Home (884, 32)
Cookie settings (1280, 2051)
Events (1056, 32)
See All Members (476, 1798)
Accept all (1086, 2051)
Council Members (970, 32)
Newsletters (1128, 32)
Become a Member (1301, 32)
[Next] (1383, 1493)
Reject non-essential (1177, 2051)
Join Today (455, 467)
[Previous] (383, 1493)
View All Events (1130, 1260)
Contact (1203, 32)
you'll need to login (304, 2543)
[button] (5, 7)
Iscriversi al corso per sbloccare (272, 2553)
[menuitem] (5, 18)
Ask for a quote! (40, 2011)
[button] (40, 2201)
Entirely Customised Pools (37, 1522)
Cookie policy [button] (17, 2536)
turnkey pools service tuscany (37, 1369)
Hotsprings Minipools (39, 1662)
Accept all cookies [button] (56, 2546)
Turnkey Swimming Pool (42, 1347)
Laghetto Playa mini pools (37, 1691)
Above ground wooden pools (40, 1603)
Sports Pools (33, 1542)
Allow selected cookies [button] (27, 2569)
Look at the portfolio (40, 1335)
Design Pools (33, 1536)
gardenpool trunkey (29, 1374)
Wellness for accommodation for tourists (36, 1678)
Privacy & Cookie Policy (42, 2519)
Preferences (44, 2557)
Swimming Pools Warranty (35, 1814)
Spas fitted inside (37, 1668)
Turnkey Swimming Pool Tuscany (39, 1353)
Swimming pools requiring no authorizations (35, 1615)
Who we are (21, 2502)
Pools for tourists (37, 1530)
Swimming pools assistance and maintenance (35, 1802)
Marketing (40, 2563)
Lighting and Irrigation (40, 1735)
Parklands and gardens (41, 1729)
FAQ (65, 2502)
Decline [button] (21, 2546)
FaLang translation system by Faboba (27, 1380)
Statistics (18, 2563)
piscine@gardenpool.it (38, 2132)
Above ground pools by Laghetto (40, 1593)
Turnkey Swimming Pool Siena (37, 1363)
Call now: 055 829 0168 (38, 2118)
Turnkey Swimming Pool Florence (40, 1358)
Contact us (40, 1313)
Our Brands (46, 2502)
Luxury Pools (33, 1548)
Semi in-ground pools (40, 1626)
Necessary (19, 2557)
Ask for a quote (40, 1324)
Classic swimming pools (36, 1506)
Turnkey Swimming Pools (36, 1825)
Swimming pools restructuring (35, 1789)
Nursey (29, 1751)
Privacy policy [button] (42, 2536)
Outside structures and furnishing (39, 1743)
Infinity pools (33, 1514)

== REQUIRED WORK ==
Each entry should be written out again exactly, with no word left out.

== RESULT BELOW ==
Home (884, 32)
Cookie settings (1280, 2051)
Events (1056, 32)
See All Members (476, 1798)
Accept all (1086, 2051)
Council Members (970, 32)
Newsletters (1128, 32)
Become a Member (1301, 32)
[Next] (1383, 1493)
Reject non-essential (1177, 2051)
Join Today (455, 467)
[Previous] (383, 1493)
View All Events (1130, 1260)
Contact (1203, 32)
you'll need to login (304, 2543)
[button] (5, 7)
Iscriversi al corso per sbloccare (272, 2553)
[menuitem] (5, 18)
Ask for a quote! (40, 2011)
[button] (40, 2201)
Entirely Customised Pools (37, 1522)
Cookie policy [button] (17, 2536)
turnkey pools service tuscany (37, 1369)
Hotsprings Minipools (39, 1662)
Accept all cookies [button] (56, 2546)
Turnkey Swimming Pool (42, 1347)
Laghetto Playa mini pools (37, 1691)
Above ground wooden pools (40, 1603)
Sports Pools (33, 1542)
Allow selected cookies [button] (27, 2569)
Look at the portfolio (40, 1335)
Design Pools (33, 1536)
gardenpool trunkey (29, 1374)
Wellness for accommodation for tourists (36, 1678)
Privacy & Cookie Policy (42, 2519)
Preferences (44, 2557)
Swimming Pools Warranty (35, 1814)
Spas fitted inside (37, 1668)
Turnkey Swimming Pool Tuscany (39, 1353)
Swimming pools requiring no authorizations (35, 1615)
Who we are (21, 2502)
Pools for tourists (37, 1530)
Swimming pools assistance and maintenance (35, 1802)
Marketing (40, 2563)
Lighting and Irrigation (40, 1735)
Parklands and gardens (41, 1729)
FAQ (65, 2502)
Decline [button] (21, 2546)
FaLang translation system by Faboba (27, 1380)
Statistics (18, 2563)
piscine@gardenpool.it (38, 2132)
Above ground pools by Laghetto (40, 1593)
Turnkey Swimming Pool Siena (37, 1363)
Call now: 055 829 0168 (38, 2118)
Turnkey Swimming Pool Florence (40, 1358)
Contact us (40, 1313)
Our Brands (46, 2502)
Luxury Pools (33, 1548)
Semi in-ground pools (40, 1626)
Necessary (19, 2557)
Ask for a quote (40, 1324)
Classic swimming pools (36, 1506)
Turnkey Swimming Pools (36, 1825)
Swimming pools restructuring (35, 1789)
Nursey (29, 1751)
Privacy policy [button] (42, 2536)
Outside structures and furnishing (39, 1743)
Infinity pools (33, 1514)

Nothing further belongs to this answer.